I own both an M2 and a SBE2. IMO you can't go wrong with either one. When I hunt the SBE2 is my go to gun. That being said I never shoot 3.5 inch shells. The main advantage to me of the SBE2 is the way that it breaks down for cleaning. When you take the barrel off of the SBE2 it exposes the carriage better and allows for easier access to clean the slide rails. But either way you can't go wrong.


----------



## craigrh13 (Oct 24, 2011)

Zeboy said:


> When you shoot a pattern, the gun barrel is stationary. When shooting at live birds the gun barrel "should" be moving. Going to longer shells can ONLY add shot to the back end of the shot string. I am quite certain that the majority of missed shots are behind the bird. Adding more shot to the back end of the shot string will never correct the majority of misses.


Get out of here with logic and common sense.


----------



## duckbuster2 (Aug 14, 2008)

If 3.5 inch is what you want buy a 10ga. but I would stay with 3" or 2 3/4 I shoot whichever one I have at the time and no difference between the two.


----------



## justducky430 (Sep 25, 2014)

Every combination of choke, gun and tubes will give different results. But nonetheless here is one of my test patterns from this past fall.

Boss #5, 2-3/4"
30 yds
Remington V3, 12
Carlson Delta Waterfowl MR, .710

It was a very effective load for me when I did my part.
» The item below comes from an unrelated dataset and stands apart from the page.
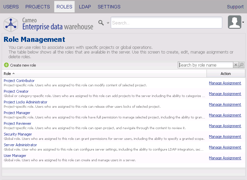Click the green Create new role plus icon

pyautogui.click(x=6, y=65)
That said, when I centered the bird in the pattern inside say maybe 20'ish yards, some of them were shot up so bad that the meat wasn't usable.









Sent from my SM-N960U using Michigan Sportsman mobile app


----------



## Kingcrapp (Jan 6, 2009)

1 If you are on you are on target, therefore what does it matter? Shoot what is comfortable!
2 On days when the shots are longer 3.5 has more, therefore more chance of success.
3 Are you telling me adding more trip BBs isn't a benefit on late season goose?
4 I think many comments are pertaining to the ideal situation, that's not reality.
5 For Turkey 3.5 all day

Ohh and we could measure our piss stream too. Go practice, that the best advise I have.


----------



## grassmaster (Jan 10, 2009)

My buddies wife can piss higher up a telephone pole than anyone here, and she doesn't even hunt!


----------



## AaronJohn (Oct 18, 2015)

*I was mistaken with BOSS shells they are bismuth. still heavier than steel but not quite at the level of tungsten. 

bismuth is also soft, like lead... so you can run it through old gun that wont accept steel shot.


----------